Quiz 2 - Early Quantum Theory | Early Quantum Theory

Energy quantization is a fundamental concept that implies electrons can only absorb or emit energy in discrete amounts or 'quanta'. In the context of the photoelectric effect, this means that only photons with energy equal to or greater than the work function can eject electrons from a metal surface. Lower energy photons, regardless of intensity, will not cause ejection of electrons.

Frequency (ν) is defined as the number of wave peaks that pass a given point per unit time. It is measured in hertz (Hz).

Niels Bohr's model of the hydrogen atom explained the observed line spectrum of hydrogen by introducing the idea of quantized energy levels. Electrons could exist only in these discrete levels, and light would be emitted or absorbed only when an electron transitioned between levels, which could explain the discrete spectral lines observed.

Infrared light encompasses wavelengths ranging from 750 nm to 5 x 10⁵ nm within the electromagnetic spectrum.

The speed of light (c) in a vacuum is equal to the product of the wavelength (λ) and the frequency (ν) of the light wave, as expressed by the equation c = λν.

The speed of light in a vacuum is approximately 2.9979 x 10⁸ meters per second (m/s).

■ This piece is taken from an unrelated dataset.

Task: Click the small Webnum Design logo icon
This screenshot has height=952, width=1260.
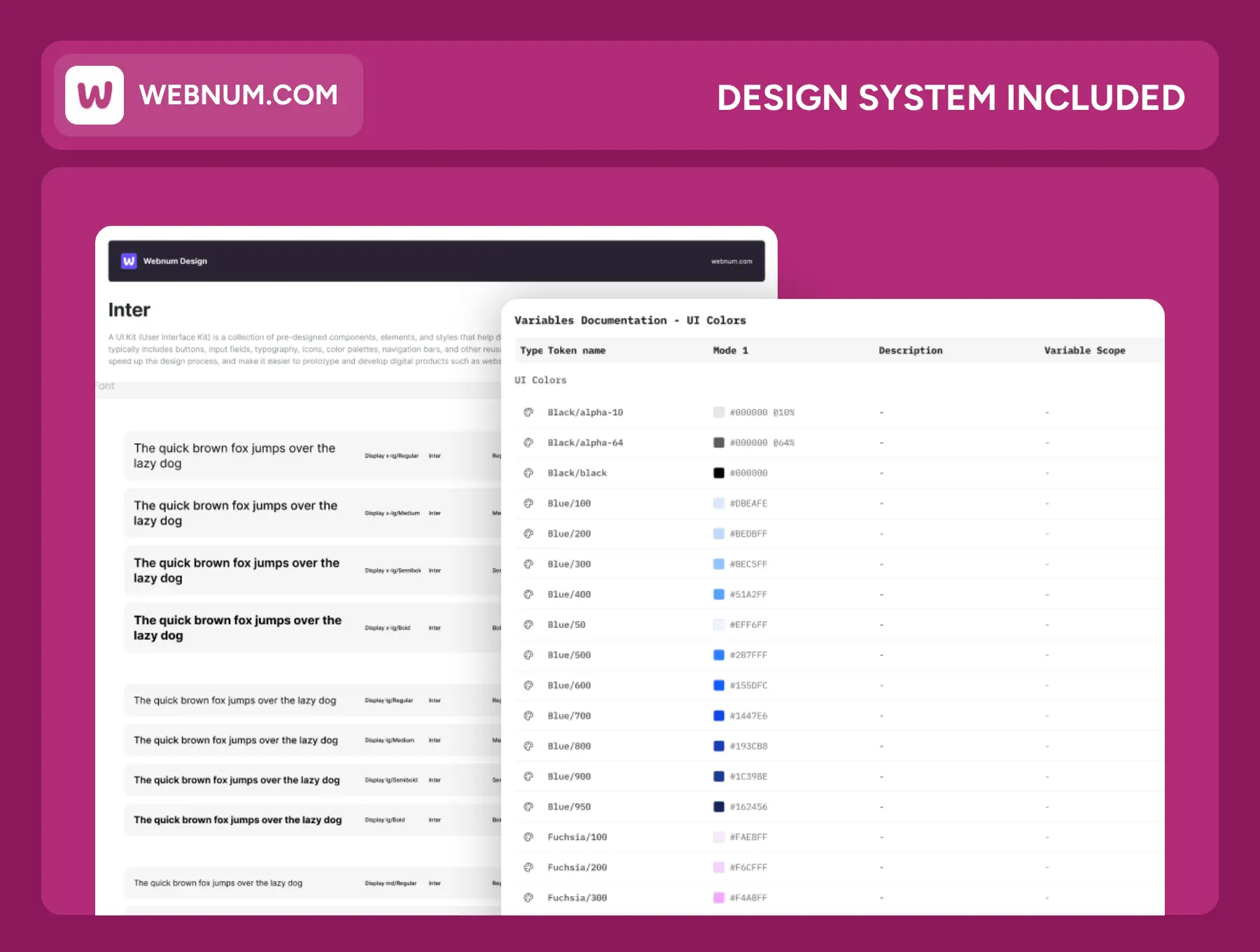Action: pos(129,261)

An electromagnetic wave is characterized by oscillating electric and magnetic fields that propagate through space. These fields are mutually perpendicular and in phase, resulting in the transmission of electromagnetic energy.

The ground state of an atom represents its lowest energy level, while any energy level higher than the ground state is termed an excited state.

Electronic transitions occur when electrons within an atom move from one energy level to another.

According to Bohr's model, the energy of the orbitals in a hydrogen atom is determined by the principal quantum number (n).